An officer should consider deadly force, the policy says, only when it’s reasonable to believe it is necessary to protect an officer or another person from imminent danger or death. It says imminent danger may exist when an officer has “probable cause to believe” a suspect has a weapon. The policy notes, “A subject may pose an imminent danger even if he is not at that very moment pointing a weapon at the officer.”
It explains that among the things officers have to consider before using force — such as a gun or Taser, chemical agents like tear gas, or a K-9 — are: the seriousness of the crime; the subject’s age, size, weight, medical condition and mental state; and whether the subject can be recaptured at a later time.

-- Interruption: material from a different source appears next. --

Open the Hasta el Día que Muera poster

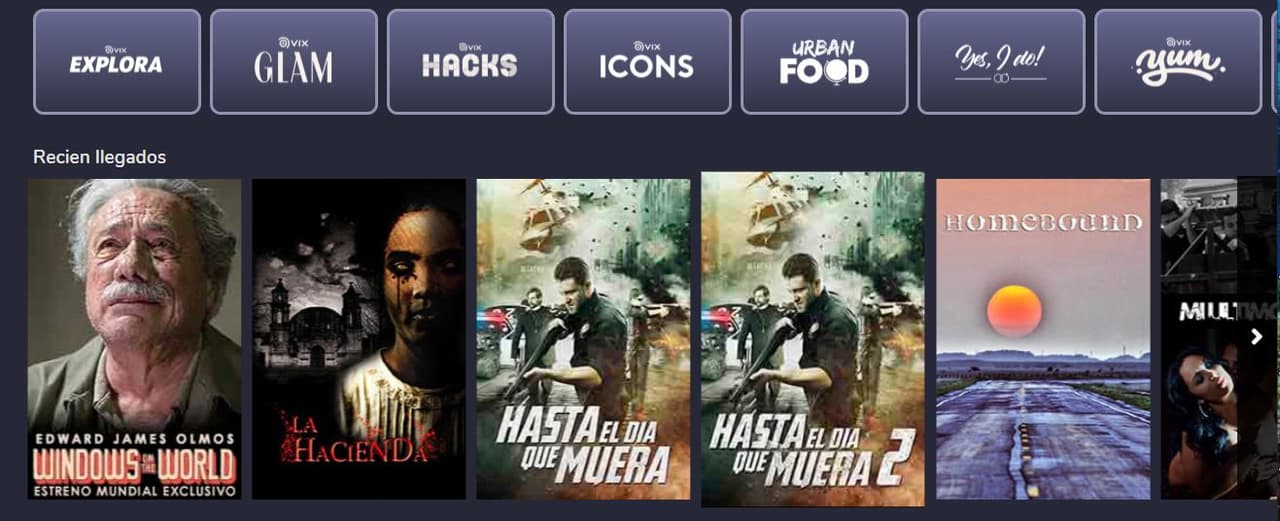tap(583, 339)
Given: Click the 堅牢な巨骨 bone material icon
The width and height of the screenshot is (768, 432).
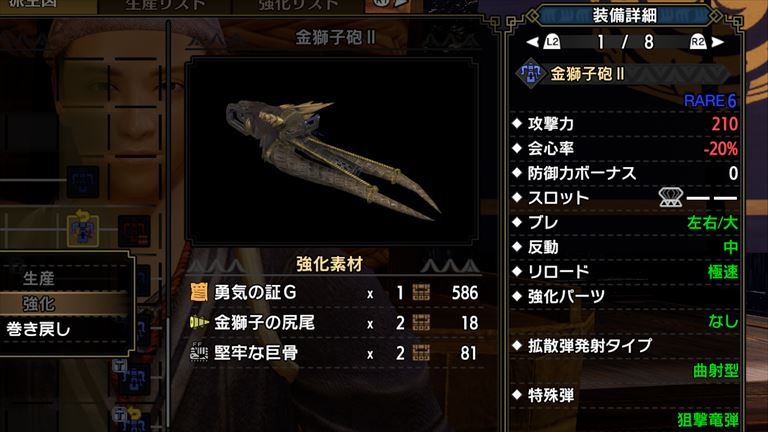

Officers are not permitted to use deadly force if there is a reasonable alternative that will avert the danger. They also can’t use it to subdue someone whose actions are only destructive to property or only injurious to themselves.
In Bethlehem, officers are responsible to speak up if they see a fellow officer violating the use-of-force policy, and they are required to intervene to keep an officer from misapplying force.
In the redacted version Bethlehem police provided last week, sections were blacked out on justification for use of force, the use-of-force model, levels of resistance and control, use-of-force considerations, use of deadly force and restrictions on use of deadly force — seven of the report’s 10 sections.
Reynolds thanked DiLuzio and the city’s administration during a City Council meeting Tuesday night for sharing the department’s use-of-force policy.
“I do think this is the time for a much bigger conversation,” Reynolds said, adding that he and Crampsie Smith have heard from people in the community asking for a public conversation about local policing and how to prevent issues of racial discrimination.
Councilman Michael Colon is organizing a forum for the city’s next Public Safety Committee meeting. The event will be held at Liberty High School, but a date has yet to be chosen, he said. It will likely be held within the next two weeks.
Esther Lee, the longtime president of the Bethlehem NAACP, said she had not personally been informed of the meeting but that her group, at the recommendation of the National NAACP, set up its own meeting with city officials and police officers earlier this week.